◆ What to produce ◆
In the material below, find each line with the string "page" and copy it.
Start of Provided information
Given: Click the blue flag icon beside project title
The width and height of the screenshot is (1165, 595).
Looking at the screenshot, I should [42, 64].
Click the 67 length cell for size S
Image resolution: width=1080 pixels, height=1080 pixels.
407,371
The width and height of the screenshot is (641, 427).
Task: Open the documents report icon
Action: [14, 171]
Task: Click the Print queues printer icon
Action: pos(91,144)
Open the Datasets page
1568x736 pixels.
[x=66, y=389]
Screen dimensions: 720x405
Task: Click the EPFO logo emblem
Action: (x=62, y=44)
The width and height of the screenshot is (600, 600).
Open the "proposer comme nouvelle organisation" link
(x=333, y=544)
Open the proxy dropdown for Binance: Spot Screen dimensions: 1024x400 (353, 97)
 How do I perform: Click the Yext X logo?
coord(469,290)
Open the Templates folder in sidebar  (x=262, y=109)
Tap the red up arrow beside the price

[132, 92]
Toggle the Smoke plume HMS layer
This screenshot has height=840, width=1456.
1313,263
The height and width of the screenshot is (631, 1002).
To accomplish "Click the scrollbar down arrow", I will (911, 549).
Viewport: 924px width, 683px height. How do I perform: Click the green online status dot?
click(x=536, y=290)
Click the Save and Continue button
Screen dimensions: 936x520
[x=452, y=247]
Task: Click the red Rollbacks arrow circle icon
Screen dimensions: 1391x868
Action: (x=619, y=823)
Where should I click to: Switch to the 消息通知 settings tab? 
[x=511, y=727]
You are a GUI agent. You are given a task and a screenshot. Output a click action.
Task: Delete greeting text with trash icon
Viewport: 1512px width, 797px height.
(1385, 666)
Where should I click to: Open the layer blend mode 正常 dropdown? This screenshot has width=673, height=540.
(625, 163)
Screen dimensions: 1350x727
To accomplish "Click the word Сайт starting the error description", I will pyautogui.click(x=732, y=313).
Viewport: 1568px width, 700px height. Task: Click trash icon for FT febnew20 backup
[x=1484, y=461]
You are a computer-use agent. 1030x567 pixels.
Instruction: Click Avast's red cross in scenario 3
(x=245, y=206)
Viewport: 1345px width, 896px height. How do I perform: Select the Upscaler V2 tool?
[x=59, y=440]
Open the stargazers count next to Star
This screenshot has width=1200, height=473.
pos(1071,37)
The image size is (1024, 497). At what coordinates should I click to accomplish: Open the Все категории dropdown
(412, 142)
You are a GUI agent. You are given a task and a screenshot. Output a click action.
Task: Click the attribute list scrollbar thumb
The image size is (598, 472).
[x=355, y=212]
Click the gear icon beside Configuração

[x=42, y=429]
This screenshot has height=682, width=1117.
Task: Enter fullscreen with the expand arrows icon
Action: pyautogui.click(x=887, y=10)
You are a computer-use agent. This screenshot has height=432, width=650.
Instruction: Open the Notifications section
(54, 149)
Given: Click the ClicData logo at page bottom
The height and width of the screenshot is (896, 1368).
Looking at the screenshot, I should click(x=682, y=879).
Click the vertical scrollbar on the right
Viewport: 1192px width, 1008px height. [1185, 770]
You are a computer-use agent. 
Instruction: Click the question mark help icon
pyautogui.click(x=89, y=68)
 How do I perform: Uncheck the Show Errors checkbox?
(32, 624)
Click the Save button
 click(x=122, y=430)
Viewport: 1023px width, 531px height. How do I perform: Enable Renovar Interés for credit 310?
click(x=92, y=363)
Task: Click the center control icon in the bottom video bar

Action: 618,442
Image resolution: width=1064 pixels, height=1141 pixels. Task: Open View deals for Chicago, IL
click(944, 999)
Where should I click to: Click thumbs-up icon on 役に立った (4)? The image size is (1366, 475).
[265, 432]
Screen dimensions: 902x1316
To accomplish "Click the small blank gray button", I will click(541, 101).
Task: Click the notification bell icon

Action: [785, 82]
End of Provided information
◆ Answer to this task ◆
Open the Datasets page
Given: Click the ClicData logo at page bottom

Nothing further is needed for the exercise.